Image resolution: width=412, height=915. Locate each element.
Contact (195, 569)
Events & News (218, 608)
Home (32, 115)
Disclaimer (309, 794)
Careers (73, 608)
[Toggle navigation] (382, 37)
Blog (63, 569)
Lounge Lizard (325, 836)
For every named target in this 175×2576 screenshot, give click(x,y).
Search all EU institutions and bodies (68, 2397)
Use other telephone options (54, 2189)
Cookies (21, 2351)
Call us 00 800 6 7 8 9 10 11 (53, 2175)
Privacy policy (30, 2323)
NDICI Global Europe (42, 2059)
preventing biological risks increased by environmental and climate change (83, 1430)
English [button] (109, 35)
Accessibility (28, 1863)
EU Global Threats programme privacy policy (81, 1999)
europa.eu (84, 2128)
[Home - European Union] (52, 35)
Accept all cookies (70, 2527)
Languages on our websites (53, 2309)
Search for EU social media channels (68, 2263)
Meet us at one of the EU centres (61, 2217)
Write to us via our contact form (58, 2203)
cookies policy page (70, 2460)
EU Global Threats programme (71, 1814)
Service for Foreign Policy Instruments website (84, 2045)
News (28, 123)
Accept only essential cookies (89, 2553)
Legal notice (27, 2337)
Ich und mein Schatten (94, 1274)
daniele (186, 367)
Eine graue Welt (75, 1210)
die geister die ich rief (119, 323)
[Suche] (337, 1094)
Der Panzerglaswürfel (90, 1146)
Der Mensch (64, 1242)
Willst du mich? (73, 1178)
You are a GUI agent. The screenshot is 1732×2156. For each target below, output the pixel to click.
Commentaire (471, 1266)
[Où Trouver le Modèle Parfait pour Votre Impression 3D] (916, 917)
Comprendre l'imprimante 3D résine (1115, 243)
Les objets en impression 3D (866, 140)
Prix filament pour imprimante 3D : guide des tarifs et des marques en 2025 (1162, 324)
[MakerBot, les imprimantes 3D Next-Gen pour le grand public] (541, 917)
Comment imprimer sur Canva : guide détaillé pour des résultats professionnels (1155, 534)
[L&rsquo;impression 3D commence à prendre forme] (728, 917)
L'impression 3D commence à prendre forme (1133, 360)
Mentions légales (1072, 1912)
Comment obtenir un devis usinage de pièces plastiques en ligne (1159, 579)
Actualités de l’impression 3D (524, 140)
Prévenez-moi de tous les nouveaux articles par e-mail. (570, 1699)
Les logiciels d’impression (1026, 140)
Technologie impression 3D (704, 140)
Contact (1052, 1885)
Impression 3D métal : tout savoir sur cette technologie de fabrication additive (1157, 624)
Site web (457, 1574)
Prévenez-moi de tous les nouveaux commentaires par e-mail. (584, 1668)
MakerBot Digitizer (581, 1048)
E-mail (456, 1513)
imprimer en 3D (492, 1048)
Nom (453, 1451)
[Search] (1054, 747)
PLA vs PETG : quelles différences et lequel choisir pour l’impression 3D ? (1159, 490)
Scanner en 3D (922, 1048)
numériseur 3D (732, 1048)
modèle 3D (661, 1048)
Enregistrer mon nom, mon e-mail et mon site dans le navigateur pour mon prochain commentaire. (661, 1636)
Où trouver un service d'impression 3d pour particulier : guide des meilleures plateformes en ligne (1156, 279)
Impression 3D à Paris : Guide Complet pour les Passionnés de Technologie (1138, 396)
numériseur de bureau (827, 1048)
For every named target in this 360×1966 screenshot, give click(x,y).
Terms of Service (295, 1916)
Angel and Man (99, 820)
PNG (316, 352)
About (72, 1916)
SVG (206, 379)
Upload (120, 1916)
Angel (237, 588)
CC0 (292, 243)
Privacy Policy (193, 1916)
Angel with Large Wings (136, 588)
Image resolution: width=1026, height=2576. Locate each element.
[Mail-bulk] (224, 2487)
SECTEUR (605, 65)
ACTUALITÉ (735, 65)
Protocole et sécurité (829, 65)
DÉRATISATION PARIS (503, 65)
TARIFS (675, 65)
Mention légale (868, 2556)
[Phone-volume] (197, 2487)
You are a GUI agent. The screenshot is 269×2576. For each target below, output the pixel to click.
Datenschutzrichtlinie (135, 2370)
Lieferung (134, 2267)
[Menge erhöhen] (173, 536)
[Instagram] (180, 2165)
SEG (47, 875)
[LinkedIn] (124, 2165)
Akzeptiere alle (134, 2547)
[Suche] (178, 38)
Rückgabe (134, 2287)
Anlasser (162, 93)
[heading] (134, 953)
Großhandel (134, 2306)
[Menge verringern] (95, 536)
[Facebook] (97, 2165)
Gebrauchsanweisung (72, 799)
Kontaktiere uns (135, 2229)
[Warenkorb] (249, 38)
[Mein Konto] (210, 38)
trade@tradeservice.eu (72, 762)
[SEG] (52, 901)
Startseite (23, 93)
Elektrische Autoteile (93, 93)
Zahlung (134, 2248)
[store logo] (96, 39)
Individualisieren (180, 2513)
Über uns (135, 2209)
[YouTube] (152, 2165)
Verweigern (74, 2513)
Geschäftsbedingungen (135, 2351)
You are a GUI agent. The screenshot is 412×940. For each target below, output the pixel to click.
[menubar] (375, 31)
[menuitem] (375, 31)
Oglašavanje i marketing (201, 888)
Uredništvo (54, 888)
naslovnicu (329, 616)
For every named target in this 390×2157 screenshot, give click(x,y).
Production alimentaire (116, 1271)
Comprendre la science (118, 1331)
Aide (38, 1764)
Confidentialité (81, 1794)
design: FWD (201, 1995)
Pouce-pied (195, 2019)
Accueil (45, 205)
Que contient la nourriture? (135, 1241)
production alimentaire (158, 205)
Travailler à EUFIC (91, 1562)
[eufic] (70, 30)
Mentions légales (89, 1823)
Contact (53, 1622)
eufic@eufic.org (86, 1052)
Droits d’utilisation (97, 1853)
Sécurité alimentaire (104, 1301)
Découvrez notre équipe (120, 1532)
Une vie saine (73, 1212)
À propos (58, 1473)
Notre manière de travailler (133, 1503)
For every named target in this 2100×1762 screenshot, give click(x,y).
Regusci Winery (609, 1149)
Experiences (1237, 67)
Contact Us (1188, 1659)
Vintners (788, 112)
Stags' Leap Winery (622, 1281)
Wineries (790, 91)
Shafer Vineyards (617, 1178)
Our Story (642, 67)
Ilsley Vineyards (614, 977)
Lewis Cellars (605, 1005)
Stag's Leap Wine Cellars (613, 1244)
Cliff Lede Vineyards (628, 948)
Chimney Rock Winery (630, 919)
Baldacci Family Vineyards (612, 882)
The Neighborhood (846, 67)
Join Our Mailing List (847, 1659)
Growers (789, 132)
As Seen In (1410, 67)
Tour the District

┄┄┄┄┄┄┄┄┄┄

=== WHAT IS REQUIRED ===
Above are some records; copy exactly the lines from the one with "English [button] (109, 35)" through the one with "[Où Trouver le", both included, and no others.

=== EXERCISE RESULT ===
English [button] (109, 35)
Accessibility (28, 1863)
EU Global Threats programme privacy policy (81, 1999)
europa.eu (84, 2128)
[Home - European Union] (52, 35)
Accept all cookies (70, 2527)
Languages on our websites (53, 2309)
Search for EU social media channels (68, 2263)
Meet us at one of the EU centres (61, 2217)
Write to us via our contact form (58, 2203)
cookies policy page (70, 2460)
EU Global Threats programme (71, 1814)
Service for Foreign Policy Instruments website (84, 2045)
News (28, 123)
Accept only essential cookies (89, 2553)
Legal notice (27, 2337)
Ich und mein Schatten (94, 1274)
daniele (186, 367)
Eine graue Welt (75, 1210)
die geister die ich rief (119, 323)
[Suche] (337, 1094)
Der Panzerglaswürfel (90, 1146)
Der Mensch (64, 1242)
Willst du mich? (73, 1178)
You are a GUI agent. The screenshot is 1732×2156. For each target below, output the pixel to click.
Commentaire (471, 1266)
[Où Trouver le Modèle Parfait pour Votre Impression 3D] (916, 917)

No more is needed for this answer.